Deze uitspraak is gedaan door J.T.H. Zimmerman als voorzitter en M.F. Wagner en M.C. Bruning als leden, in tegenwoordigheid van Y.S.S. Fatni als griffier. De beslissing is uitgesproken in het openbaar op 16 januari 2024.
(getekend) J.T.H. Zimmerman
De griffier is verhinderd te ondertekenen
Tegen deze uitspraak kunnen partijen binnen zes weken na de datum van verzending beroep in cassatie instellen bij de Hoge Raad der Nederlanden (Postbus 20303, 2500 EH Den Haag) ter zake van schending of verkeerde toepassing van bepalingen over gezamenlijke huishouding.

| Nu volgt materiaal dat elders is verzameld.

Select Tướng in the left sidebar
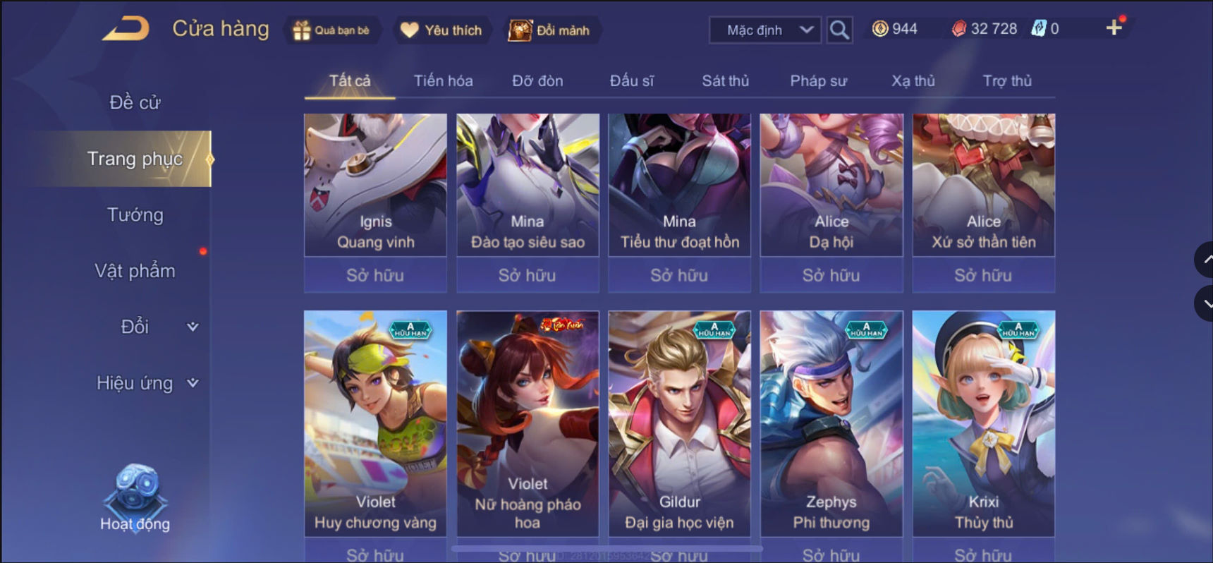1213x563 pixels. coord(135,214)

Bijlage: voor deze uitspraak belangrijke wettelijke regels

Participatiewet
Artikel 3
(…)
3. Van een gezamenlijke huishouding is sprake indien twee personen hun hoofdverblijf in dezelfde woning hebben en zij blijk geven zorg te dragen voor elkaar door middel van het leveren van een bijdrage in de kosten van de huishouding dan wel anderszins.
(…)
Artikel 17
1. De belanghebbende doet aan het college op verzoek of onverwijld uit eigen beweging mededeling van alle feiten en omstandigheden waarvan hem redelijkerwijs duidelijk moet zijn dat zij van invloed kunnen zijn op zijn arbeidsinschakeling of het recht op bijstand. Deze verplichting geldt niet indien die feiten en omstandigheden door het college kunnen worden vastgesteld op grond van bij wettelijk voorschrift als authentiek aangemerkte gegevens of kunnen worden verkregen uit bij ministeriële regeling aan te wijzen administraties. Bij ministeriële regeling wordt bepaald voor welke gegevens de tweede zin van toepassing is.
(…)
Artikel 54
(…)
3. Het college herziet een besluit tot toekenning van bijstand, dan wel trekt een besluit tot toekenning van bijstand in, indien het niet of niet behoorlijk nakomen van de verplichting, bedoeld in artikel 17, eerste lid, of artikel 30c, tweede en derde lid, van de Wet structuur uitvoeringsorganisatie werk en inkomen, heeft geleid tot het ten onrechte of tot een te hoog bedrag verlenen van bijstand. (…)
(…)
Artikel 58
1. Het college van de gemeente die de bijstand heeft verleend vordert de kosten van bijstand terug voor zover de bijstand ten onrechte of tot een te hoog bedrag is ontvangen als gevolg van het niet of niet behoorlijk nakomen van de verplichting, bedoeld in artikel 17, eerste lid, of de verplichtingen, bedoeld in artikel 30c, tweede en derde lid, van de Wet structuur uitvoeringsorganisatie werk en inkomen.
(…)

Voetnoten

1.Zie bijvoorbeeld de uitspraak van 26 januari 2012, ECLI:NL:CRVB:2012:BV2512.
2.Zie de uitspraak van 15 maart 2016, ECLI:NL:CRVB:2016:995.